My father — the boy in that photograph, being held by his little sister Niki as they rode a bicycle together on a summer afternoon before any of it happened — that man spent my entire youth insisting I figure out what things mean. He wouldn’t let me major in film. He said I had nothing to say yet. He assigned me books. He corrected my writing. He pushed me toward philosophy, toward the examined life, toward some reckoning with the essential questions that I wanted no part of at twenty-one. I wanted to make movies. He wanted me to understand why.
I hated him for it. For decades, I carried that obstruction as the defining wound — the father who blocked his son’s artistic life. But here I am at seventy-four, and the book I just finished isn’t a film. It’s a written excavation of my own life that required exactly the tools he spent my childhood trying to give me. The depth. The discipline of looking. The insistence that surface isn’t enough. No philosophy major at Penn could have taught me what writing this memoir taught me. It took the full fifty years — the hitchhiking, the windsurfing, the relationships, the losses, the seizures, the dead ends — to arrive at the understanding he was pointing toward. He just didn’t know it would take a lifetime. Neither did I.

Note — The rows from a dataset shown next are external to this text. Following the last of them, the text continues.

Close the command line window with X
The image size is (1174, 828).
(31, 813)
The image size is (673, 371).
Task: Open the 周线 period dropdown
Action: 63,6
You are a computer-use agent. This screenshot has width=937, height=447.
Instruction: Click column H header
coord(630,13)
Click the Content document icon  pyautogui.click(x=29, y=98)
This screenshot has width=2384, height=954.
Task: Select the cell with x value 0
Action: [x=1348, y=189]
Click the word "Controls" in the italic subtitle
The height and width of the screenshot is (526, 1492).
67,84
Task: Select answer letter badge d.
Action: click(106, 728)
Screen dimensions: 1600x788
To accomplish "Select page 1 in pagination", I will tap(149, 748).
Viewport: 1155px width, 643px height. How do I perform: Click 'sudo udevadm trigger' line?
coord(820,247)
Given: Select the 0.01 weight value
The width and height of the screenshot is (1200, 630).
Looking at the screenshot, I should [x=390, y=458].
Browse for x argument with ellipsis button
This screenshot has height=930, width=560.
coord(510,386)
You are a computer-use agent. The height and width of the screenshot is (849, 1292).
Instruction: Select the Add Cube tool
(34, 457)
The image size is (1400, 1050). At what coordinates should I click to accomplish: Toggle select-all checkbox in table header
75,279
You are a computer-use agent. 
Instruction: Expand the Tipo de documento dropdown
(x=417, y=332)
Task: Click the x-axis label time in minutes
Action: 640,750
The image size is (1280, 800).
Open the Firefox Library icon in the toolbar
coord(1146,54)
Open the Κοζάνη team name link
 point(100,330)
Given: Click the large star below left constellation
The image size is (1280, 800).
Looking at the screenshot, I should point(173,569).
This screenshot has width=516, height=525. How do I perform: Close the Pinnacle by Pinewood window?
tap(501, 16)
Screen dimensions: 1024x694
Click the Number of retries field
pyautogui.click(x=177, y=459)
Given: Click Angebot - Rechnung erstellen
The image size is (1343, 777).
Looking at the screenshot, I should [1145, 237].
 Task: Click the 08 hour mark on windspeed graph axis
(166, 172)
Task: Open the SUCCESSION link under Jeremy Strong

This is the complicated inheritance. Not the noble name. Not money — he left us nothing. Two of my sisters married into enormous wealth and sit now in multimillion-dollar homes, their husbands incapacitated by illness, unable to do much of anything. I sit in a simple home in northern Vermont with two dogs and a guitar and ten Substack subscribers and a clarity I have never had before in my life. I changed the way I eat — went carnivore, stripped everything back — and my body responded. Clearer head. More energy. Less noise. The physical transformation mirrored what the writing had already started: a shedding of skins, of fears, of the need for anyone’s approval or recognition.
I emerged from the process of writing Book One shell-shocked. The world outside isn’t reassuring — it tilts toward war, toward fracture, toward dissolution. My family has completed its own dissolution, the one that started in that laundry room in 1973. My mother’s dying wish — that we would all get along — sits unanswered, the way those twelve mailed copies sit unopened. But standing in the debris of all that, I feel more centered and confident than I have at any point in seventy-four years. Not triumphant. Lucid. The skins are off. The voice is mine. And the mission my father planted — find out what it all means — turns out to be the richest inheritance I could have possibly received: richer than any money, property or gold signet ring.
So I’m going to write the next two books. Sahara Dust — the Antigua years, Thea’s death, the paradise I built while everything I loved was dying. And Green Mountain Flash — what happens when a lifelong wanderer finally stops. The hermit at his window doesn’t open it because the view is pleasant. He opens it because the alternative is suffocation. The writing is the window. I’m not done opening it.